Once you reach the line containing "Select the PowerPoint" in the data below, restate each line word for word up to and including the one containing "You are a computer-use agent. This".
(Information provided)
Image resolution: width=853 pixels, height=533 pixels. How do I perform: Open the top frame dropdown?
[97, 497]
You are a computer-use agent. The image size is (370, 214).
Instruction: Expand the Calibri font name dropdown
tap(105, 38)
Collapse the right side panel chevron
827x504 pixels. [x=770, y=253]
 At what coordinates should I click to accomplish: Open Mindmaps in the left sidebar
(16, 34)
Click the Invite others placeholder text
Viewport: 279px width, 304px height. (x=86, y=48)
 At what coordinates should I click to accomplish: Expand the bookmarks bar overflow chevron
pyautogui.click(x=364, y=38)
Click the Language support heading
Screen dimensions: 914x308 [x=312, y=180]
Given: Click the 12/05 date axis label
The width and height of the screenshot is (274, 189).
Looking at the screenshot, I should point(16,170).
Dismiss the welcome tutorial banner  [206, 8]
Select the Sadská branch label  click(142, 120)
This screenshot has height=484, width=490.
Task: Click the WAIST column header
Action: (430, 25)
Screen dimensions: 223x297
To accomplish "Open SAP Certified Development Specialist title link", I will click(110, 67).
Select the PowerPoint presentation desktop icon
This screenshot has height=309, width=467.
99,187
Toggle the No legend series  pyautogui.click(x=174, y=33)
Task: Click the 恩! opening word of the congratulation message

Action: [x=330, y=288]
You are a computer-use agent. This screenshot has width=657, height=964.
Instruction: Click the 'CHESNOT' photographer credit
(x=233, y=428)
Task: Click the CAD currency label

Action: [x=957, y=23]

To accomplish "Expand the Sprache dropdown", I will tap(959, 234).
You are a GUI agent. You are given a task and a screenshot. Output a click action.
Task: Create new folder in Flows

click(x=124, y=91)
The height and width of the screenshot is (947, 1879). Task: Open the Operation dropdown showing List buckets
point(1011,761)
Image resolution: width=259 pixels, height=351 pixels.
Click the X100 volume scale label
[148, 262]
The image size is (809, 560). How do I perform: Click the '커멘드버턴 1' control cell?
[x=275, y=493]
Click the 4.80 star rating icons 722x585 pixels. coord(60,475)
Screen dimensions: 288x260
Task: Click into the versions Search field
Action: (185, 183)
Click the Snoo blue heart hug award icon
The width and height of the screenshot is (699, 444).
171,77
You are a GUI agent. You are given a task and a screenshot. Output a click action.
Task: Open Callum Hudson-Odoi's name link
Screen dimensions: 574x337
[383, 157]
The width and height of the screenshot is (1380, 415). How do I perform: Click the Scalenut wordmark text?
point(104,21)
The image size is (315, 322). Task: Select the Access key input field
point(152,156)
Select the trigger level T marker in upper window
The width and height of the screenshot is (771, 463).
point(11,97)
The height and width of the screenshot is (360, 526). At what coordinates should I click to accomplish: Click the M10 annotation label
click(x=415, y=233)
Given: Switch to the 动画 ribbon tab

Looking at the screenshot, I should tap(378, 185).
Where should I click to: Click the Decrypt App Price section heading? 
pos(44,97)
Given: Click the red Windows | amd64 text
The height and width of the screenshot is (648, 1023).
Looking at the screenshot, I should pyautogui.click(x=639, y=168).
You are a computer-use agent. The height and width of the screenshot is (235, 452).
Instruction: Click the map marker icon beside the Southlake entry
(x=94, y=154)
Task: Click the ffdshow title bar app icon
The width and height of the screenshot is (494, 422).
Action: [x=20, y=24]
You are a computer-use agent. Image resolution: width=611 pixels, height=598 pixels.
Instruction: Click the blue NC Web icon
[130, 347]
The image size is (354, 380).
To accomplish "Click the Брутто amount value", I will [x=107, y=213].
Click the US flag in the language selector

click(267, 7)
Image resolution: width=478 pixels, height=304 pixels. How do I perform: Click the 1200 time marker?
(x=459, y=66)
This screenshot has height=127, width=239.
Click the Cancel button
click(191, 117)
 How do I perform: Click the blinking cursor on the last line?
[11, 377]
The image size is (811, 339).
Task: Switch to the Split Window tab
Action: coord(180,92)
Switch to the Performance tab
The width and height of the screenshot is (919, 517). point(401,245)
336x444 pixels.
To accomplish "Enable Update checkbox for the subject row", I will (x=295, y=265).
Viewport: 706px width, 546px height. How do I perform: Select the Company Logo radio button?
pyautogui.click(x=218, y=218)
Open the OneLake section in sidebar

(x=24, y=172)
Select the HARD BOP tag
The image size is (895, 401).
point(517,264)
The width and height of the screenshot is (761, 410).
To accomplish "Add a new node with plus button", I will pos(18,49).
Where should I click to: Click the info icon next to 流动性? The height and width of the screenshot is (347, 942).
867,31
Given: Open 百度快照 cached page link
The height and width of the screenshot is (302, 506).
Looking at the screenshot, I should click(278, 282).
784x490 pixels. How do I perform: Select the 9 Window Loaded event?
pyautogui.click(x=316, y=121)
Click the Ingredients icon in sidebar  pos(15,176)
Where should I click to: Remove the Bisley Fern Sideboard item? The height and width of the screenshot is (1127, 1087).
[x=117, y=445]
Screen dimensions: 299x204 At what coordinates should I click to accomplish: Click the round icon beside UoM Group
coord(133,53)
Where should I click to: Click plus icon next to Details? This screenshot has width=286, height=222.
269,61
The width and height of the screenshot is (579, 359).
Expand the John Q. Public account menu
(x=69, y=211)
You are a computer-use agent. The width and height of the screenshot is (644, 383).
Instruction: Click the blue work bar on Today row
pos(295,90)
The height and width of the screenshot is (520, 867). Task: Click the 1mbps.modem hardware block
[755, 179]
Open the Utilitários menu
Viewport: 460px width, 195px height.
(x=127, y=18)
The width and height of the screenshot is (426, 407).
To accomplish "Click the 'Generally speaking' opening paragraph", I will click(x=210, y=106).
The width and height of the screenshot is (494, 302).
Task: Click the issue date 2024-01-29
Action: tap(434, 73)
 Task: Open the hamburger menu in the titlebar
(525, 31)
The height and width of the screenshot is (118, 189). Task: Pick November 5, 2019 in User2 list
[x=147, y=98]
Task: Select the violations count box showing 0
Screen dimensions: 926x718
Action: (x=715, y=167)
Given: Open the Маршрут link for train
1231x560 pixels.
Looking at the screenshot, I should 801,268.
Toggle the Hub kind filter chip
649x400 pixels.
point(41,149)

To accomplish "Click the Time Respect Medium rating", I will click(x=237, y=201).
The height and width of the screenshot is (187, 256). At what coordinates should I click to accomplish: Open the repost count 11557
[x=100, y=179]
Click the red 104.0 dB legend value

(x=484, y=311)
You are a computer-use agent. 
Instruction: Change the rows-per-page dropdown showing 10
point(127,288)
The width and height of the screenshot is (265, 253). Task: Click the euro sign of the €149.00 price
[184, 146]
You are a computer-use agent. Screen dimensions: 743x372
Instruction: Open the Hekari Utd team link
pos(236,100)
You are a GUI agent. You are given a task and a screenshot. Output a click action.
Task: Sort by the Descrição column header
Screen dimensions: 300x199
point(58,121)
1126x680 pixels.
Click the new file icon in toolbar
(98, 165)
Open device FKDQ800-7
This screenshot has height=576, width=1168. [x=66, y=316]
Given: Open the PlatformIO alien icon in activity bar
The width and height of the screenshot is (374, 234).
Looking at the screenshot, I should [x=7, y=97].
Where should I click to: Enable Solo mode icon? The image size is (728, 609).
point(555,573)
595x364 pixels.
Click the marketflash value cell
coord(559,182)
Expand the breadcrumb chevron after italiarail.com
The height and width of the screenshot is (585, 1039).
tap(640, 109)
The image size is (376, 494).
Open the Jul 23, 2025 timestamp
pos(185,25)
(End Information provided)
#### Solution below:
Select the PowerPoint presentation desktop icon
This screenshot has height=309, width=467.
99,187
Toggle the No legend series  pyautogui.click(x=174, y=33)
Task: Click the 恩! opening word of the congratulation message

Action: [x=330, y=288]
You are a computer-use agent. This screenshot has width=657, height=964.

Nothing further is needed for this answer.